COLFAX, Wash. -- Two students have been arrested so far in the attack on a Washington State University professor, both from Western Washington.
Detectives from the Pullman Police Department Thursday evening were in Mukilteo where two more suspects in the attack agreed to talk to police.
The suspects, Robert Bean and Matt Soriano, failed to show up and now police say warrants will be issued Friday for their arrests.
Josh Nantz, 22, from Mukilteo and Madeline Fouts, 21, from Snohomish were arrested Wednesday. Nantz faces first degree assault charges, while Fouts may be charged with criminal assistance.
In a Whitman County courtroom Thursday, Nantz faced a judge in his alleged role in the attack on Dr. David Warner on March 30.
Court documents claim that Nantz and three others attacked Warner in a Pullman parking lot after the professor reportedly tried to break up an argument between a friend of the professor's and a group that Nantz and Fouts were with.

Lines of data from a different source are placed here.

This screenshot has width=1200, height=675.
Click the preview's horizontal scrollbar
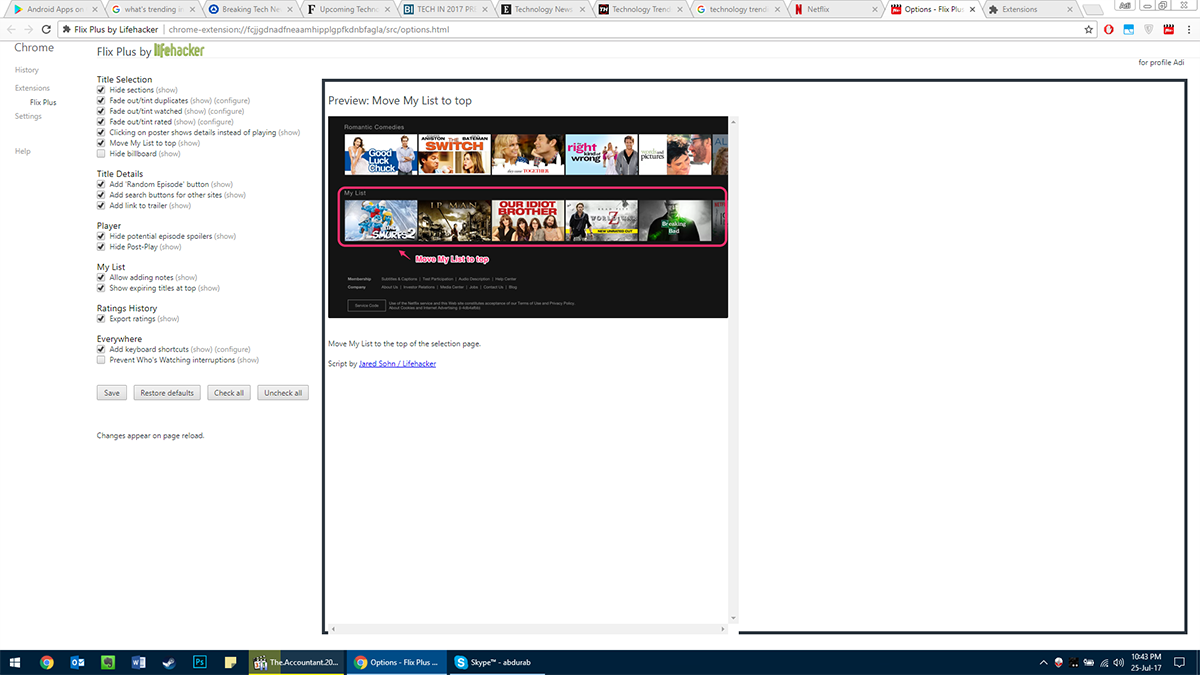tap(530, 628)
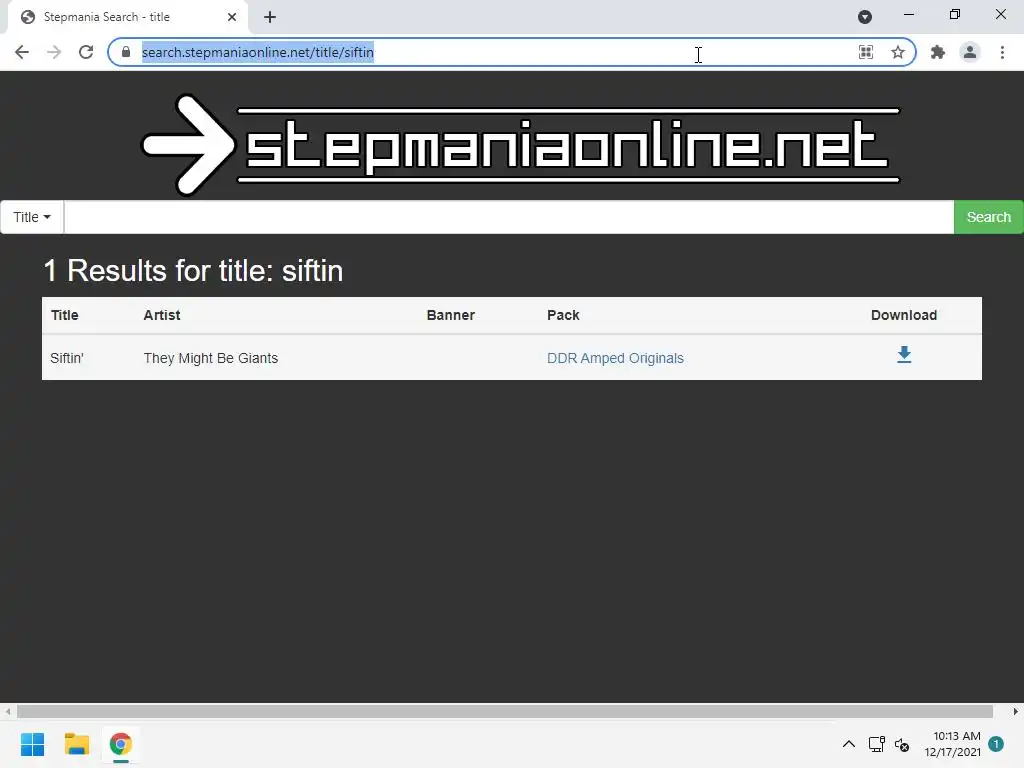
Task: Click the green Search button
Action: click(x=988, y=217)
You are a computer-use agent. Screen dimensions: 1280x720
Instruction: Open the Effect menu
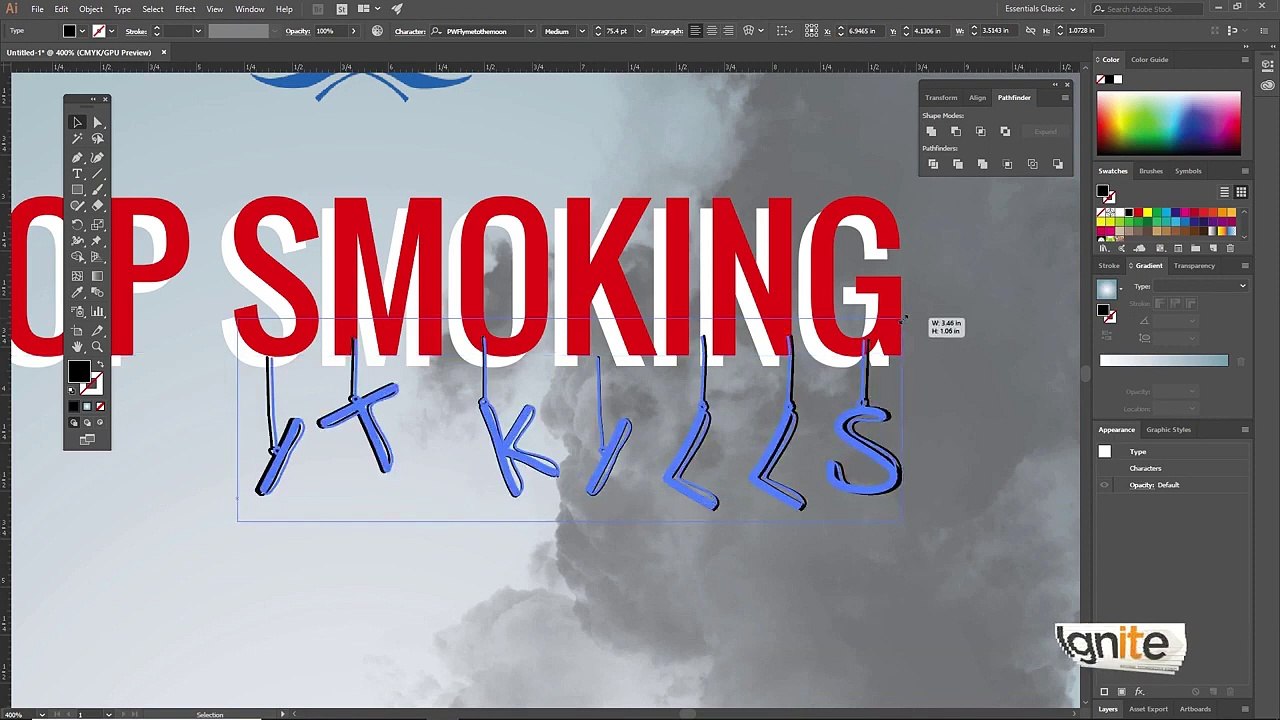[185, 9]
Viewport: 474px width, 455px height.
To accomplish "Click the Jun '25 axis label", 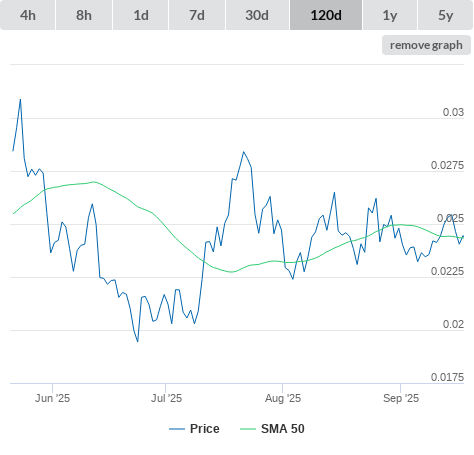I will click(x=52, y=398).
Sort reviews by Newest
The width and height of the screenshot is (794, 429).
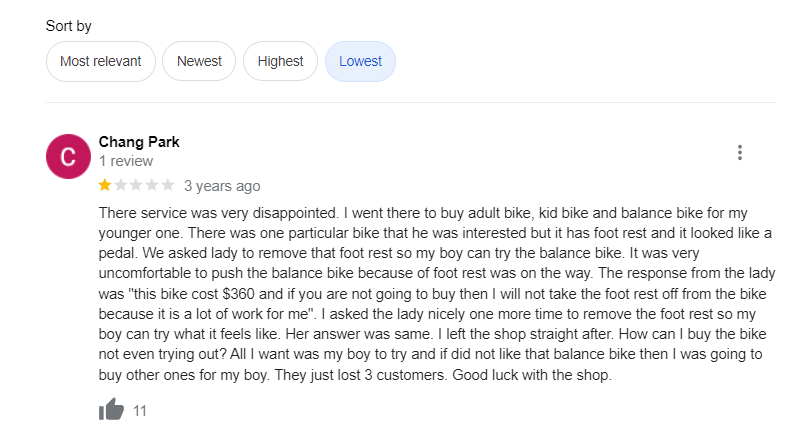point(199,61)
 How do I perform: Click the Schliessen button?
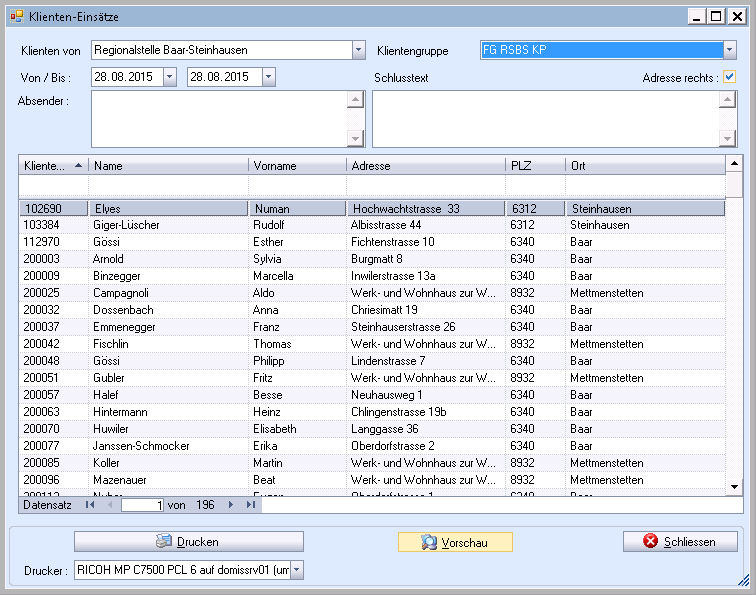pyautogui.click(x=680, y=542)
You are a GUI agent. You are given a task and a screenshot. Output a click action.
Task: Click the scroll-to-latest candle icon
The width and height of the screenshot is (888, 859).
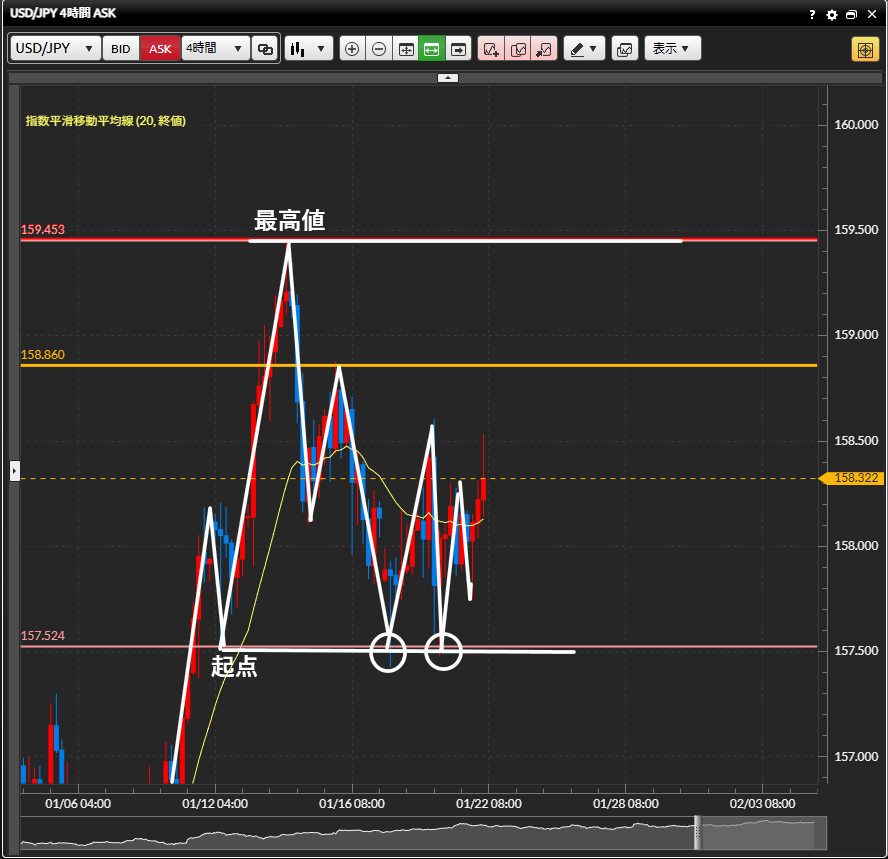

According to the police report, Nantz tackled Warner while two others punched him.
Court documents detail how brutal the beating was. Warner suffered severe head injuries and required emergency surgery. Doctors removed a piece of Warner’s skull according to the paperwork. Sacred Heart Medical Center staff upgraded Warner’s condition from critical to serious on Thursday.
The judge ordered Nantz to appear in court again on Friday, April 19. He was ordered to remain at his current address and not contact the other three suspects. The judge also mandated that the man cannot have alcohol or visit any bars.
Fouts, who police say was part of the initial argument but not the attack, was arrested Wednesday for Rendering Criminal Assistance (a felony) and Providing False Statements to a Public Servant. She was released from custody Wednesday night.
Part of the reason why Nantz was released was that he does not have any criminal history; however, family friends of Dr. Warner expressed concerns in court about his release. Meanwhile, Nantz's father said they "look forward to the truth coming out in the case."
Lawyers revealed in court that Nantz graduated from high school in Western Washington. He attended community college before enrolling at WSU. He was planning to enroll for summer classes at WSU according to lawyers.